↓↓↓

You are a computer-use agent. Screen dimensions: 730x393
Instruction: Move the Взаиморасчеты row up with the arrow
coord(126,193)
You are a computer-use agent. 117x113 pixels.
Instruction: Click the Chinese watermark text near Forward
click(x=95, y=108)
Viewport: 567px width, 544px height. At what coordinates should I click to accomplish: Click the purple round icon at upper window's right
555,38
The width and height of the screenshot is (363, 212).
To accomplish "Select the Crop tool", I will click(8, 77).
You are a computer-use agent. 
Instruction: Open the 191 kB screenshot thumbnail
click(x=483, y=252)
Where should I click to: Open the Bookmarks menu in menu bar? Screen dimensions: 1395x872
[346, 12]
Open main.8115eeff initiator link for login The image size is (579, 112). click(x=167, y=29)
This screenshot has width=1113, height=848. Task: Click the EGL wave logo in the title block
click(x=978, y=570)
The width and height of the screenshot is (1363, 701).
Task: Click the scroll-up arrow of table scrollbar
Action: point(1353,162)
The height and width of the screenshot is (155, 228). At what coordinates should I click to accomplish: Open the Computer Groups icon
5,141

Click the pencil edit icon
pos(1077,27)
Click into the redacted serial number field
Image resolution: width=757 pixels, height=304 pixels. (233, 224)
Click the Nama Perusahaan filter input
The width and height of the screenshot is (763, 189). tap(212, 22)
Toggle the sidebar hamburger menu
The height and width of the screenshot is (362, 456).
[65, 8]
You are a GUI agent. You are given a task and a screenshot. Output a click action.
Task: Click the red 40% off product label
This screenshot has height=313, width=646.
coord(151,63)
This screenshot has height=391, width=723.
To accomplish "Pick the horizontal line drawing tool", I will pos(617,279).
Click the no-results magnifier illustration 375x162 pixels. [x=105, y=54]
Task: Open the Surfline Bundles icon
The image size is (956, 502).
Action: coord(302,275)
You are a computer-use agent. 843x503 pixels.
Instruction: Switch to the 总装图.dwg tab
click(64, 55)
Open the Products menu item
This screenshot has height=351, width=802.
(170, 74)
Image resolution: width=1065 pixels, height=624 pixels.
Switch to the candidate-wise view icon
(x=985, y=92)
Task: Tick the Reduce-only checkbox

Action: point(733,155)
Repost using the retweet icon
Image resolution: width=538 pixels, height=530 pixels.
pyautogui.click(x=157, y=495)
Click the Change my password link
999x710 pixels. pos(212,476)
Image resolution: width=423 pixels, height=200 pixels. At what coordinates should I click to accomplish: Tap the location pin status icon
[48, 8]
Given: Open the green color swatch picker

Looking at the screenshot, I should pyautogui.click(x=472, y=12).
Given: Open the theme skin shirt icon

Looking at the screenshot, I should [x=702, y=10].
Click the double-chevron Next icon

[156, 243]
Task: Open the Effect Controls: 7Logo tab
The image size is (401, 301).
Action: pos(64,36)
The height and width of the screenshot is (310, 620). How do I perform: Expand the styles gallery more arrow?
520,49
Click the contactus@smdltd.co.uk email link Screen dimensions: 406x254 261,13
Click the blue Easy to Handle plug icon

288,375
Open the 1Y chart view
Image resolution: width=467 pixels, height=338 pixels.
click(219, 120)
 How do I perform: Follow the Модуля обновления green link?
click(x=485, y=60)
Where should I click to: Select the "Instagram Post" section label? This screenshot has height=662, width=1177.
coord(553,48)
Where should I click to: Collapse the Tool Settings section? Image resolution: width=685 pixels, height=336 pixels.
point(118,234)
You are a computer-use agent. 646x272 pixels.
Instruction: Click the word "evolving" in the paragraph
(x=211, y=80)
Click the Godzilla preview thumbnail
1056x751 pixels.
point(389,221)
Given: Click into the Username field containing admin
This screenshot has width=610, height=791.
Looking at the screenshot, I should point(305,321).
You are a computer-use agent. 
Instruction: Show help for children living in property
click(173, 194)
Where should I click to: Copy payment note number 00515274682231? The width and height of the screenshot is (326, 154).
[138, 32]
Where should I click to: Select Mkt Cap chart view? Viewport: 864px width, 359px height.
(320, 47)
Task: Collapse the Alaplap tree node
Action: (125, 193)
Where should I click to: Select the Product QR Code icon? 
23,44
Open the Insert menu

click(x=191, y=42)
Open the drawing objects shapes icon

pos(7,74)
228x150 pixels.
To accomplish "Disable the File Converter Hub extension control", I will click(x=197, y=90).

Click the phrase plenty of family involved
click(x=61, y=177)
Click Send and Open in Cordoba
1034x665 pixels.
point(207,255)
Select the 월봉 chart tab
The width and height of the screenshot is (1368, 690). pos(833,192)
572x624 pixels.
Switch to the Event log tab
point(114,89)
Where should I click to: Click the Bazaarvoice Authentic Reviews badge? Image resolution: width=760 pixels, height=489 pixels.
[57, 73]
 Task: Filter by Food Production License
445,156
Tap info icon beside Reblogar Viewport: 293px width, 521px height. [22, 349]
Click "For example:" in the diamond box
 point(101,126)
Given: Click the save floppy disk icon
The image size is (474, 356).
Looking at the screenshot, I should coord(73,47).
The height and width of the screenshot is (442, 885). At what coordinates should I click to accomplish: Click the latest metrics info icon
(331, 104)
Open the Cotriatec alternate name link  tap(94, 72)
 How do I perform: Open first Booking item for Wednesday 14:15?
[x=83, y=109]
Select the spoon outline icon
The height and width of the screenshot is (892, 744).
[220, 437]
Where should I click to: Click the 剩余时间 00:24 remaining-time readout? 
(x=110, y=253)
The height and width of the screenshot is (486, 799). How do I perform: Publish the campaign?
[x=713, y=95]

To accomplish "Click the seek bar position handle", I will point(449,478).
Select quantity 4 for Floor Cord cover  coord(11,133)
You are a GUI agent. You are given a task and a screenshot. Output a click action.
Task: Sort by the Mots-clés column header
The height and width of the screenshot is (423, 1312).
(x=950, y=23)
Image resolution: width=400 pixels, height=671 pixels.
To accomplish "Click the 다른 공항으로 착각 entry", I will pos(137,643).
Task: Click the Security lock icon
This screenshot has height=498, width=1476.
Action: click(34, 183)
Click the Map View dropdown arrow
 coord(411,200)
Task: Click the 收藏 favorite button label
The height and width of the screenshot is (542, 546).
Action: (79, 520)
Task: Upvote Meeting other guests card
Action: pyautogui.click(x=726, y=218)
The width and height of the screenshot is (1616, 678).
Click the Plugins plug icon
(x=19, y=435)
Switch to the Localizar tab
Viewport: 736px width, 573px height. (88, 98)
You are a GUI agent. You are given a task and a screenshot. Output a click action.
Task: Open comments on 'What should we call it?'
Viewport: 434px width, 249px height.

↑↑↑

=== How to complete this task ===
With the first line of the records as the start and the line holding "Task: Open the Surfline Bundles icon" as the end, please copy exactly those lines and no others.

=== Written answer ===
You are a computer-use agent. Screen dimensions: 730x393
Instruction: Move the Взаиморасчеты row up with the arrow
coord(126,193)
You are a computer-use agent. 117x113 pixels.
Instruction: Click the Chinese watermark text near Forward
click(x=95, y=108)
Viewport: 567px width, 544px height. At what coordinates should I click to accomplish: Click the purple round icon at upper window's right
555,38
The width and height of the screenshot is (363, 212).
To accomplish "Select the Crop tool", I will click(8, 77).
You are a computer-use agent. 
Instruction: Open the 191 kB screenshot thumbnail
click(x=483, y=252)
Where should I click to: Open the Bookmarks menu in menu bar? Screen dimensions: 1395x872
[346, 12]
Open main.8115eeff initiator link for login The image size is (579, 112). click(x=167, y=29)
This screenshot has width=1113, height=848. Task: Click the EGL wave logo in the title block
click(x=978, y=570)
The width and height of the screenshot is (1363, 701).
Task: Click the scroll-up arrow of table scrollbar
Action: point(1353,162)
The height and width of the screenshot is (155, 228). At what coordinates should I click to accomplish: Open the Computer Groups icon
5,141

Click the pencil edit icon
pos(1077,27)
Click into the redacted serial number field
Image resolution: width=757 pixels, height=304 pixels. (233, 224)
Click the Nama Perusahaan filter input
The width and height of the screenshot is (763, 189). tap(212, 22)
Toggle the sidebar hamburger menu
The height and width of the screenshot is (362, 456).
[65, 8]
You are a GUI agent. You are given a task and a screenshot. Output a click action.
Task: Click the red 40% off product label
This screenshot has height=313, width=646.
coord(151,63)
This screenshot has height=391, width=723.
To accomplish "Pick the horizontal line drawing tool", I will pos(617,279).
Click the no-results magnifier illustration 375x162 pixels. [x=105, y=54]
Task: Open the Surfline Bundles icon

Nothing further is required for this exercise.